UAW Vice President Jimmy Settles, who led negotiations with Ford, said union members had concluded the tentative accord was in their interest.
“The Ford workers voting early on in the process were voting on emotion, but workers in plants with voting later in the process had a chance to learn everything about the agreement and understood how much their votes counted,” Settles said in an e-mail last night.
King, who has a law degree from the University of Detroit, also is seeking to add to the UAW membership rolls by organizing the U.S. factories of Asian and European automakers.
“It was a jobs, jobs, jobs agenda,” General Holiefield, who runs the union’s Chrysler unit, told reporters Oct. 12 in Warren, Michigan. “We placed more focus on that than we did pretty much anything else.”
Assuming 20,000 union positions are created in at least 34 factories under the contracts, they may spawn 140,000 more jobs nationwide, including 14,444 at auto-parts makers, according to a preliminary analysis by the Center for Automotive Research in Ann Arbor, Michigan.
For each new worker hired by the automakers, seven other jobs are created either by suppliers or because of the added income, said Debbie Menk, project manager at the Center for Automotive Research, based on a preliminary study.
CAR had previously estimated that nine other jobs were created for each auto-assembly position added. The new CAR analysis, which is still under study, takes into account the lower wages of new workers, which start at $15.78 an hour under the proposed contracts, compared with about $28 for senior assembly workers, Menk said.
For investors, the deal increases the likelihood Ford will begin paying a dividend for the first time in five years, Rod Lache, an analyst with Deutsche Bank, wrote in a note today.

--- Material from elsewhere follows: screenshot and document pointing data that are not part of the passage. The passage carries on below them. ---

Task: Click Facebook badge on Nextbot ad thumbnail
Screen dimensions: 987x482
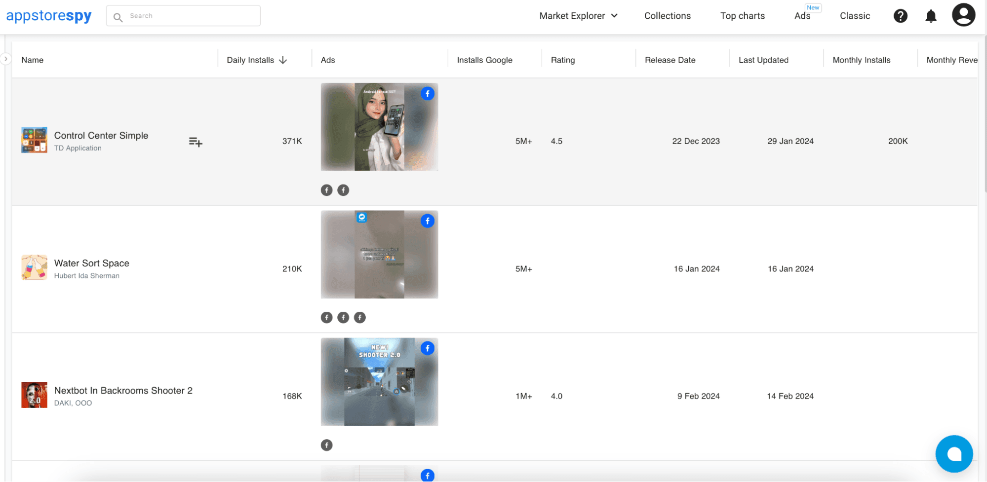Action: click(428, 348)
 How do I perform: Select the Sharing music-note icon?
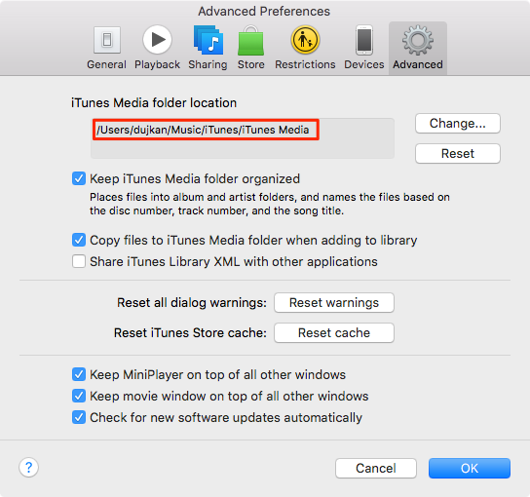click(x=208, y=40)
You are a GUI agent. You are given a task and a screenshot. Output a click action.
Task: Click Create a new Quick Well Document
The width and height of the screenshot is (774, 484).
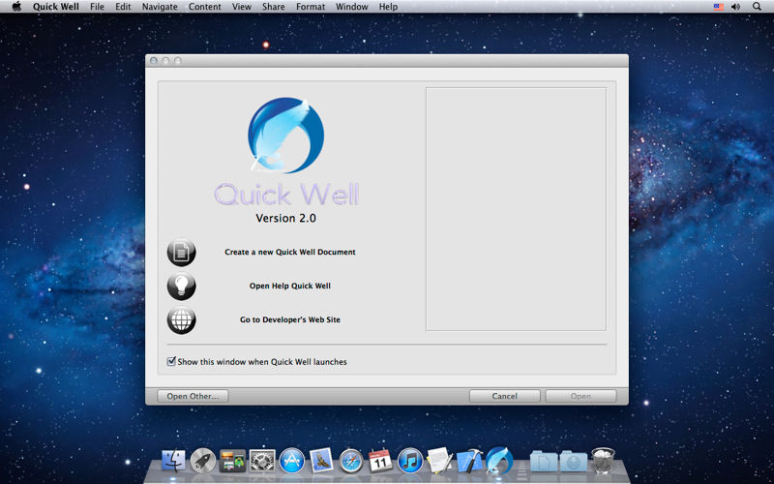pos(290,252)
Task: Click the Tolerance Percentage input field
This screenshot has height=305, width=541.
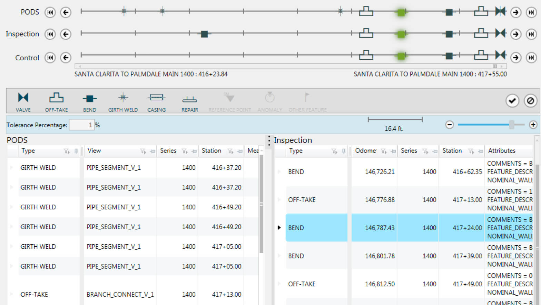Action: (81, 125)
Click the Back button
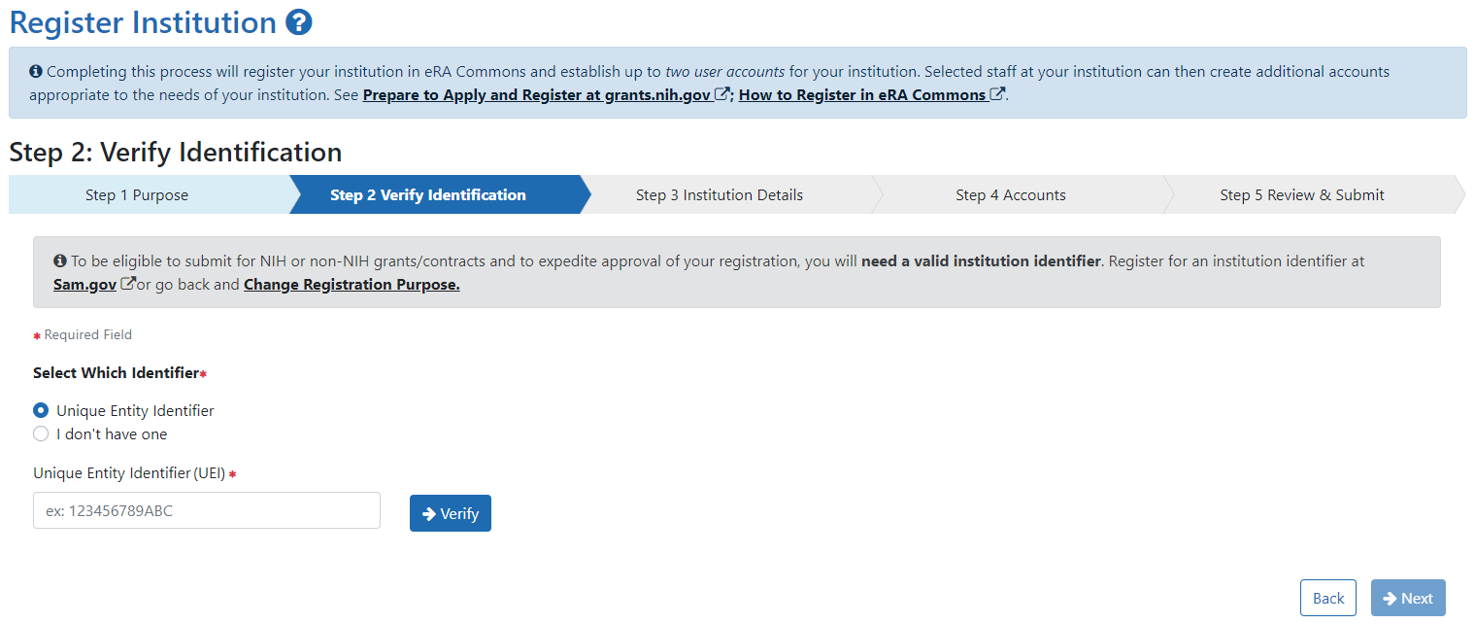The width and height of the screenshot is (1475, 624). coord(1327,598)
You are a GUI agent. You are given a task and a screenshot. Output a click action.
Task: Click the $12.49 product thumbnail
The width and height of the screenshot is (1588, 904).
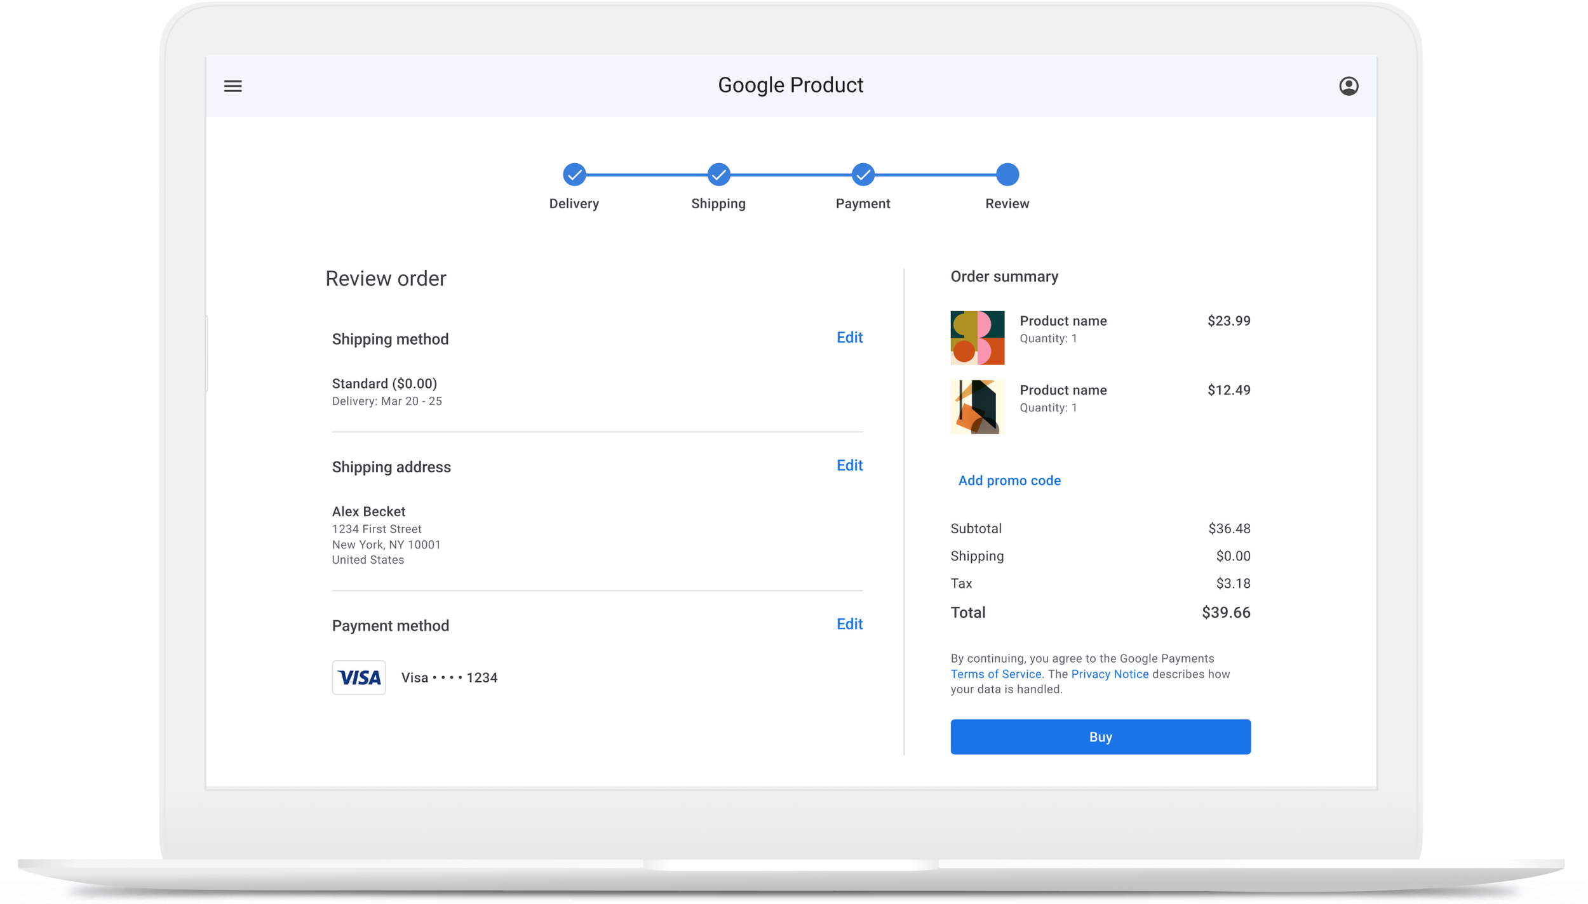click(976, 407)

“This clears one of the final hurdles to the announcement of a meaningful dividend at Ford in the relatively near future,” wrote Lache, who is based in New York.
Moody’s Investors Service said Oct. 5 it would likely raise Ford’s credit rating if the contract was ratified. Moody’s rates Ford’s debt at Ba2, two steps below investment grade. Standard & Poor’s said Sept. 29 it may raise Ford’s credit rating two levels to BB+, the highest non-investment grade, depending on the outcome of labor talks.
Had Ford workers rejected the contract, those jobs might not have materialized, Shaiken said. Ford was the only U.S. automaker that faced the possibility of a strike in this year’s labor negotiations between the union and U.S. automakers. The UAW agreed to strike bans at GM and Chrysler as part of the U.S.-backed bankruptcies at the companies.
“There’s little question, that if this went down, the investment Ford promised would have been jeopardy,” Shaiken said. “A solid base is in place now for passage of this contract and it reflects a major step forward in the competitiveness of the domestic auto industry.”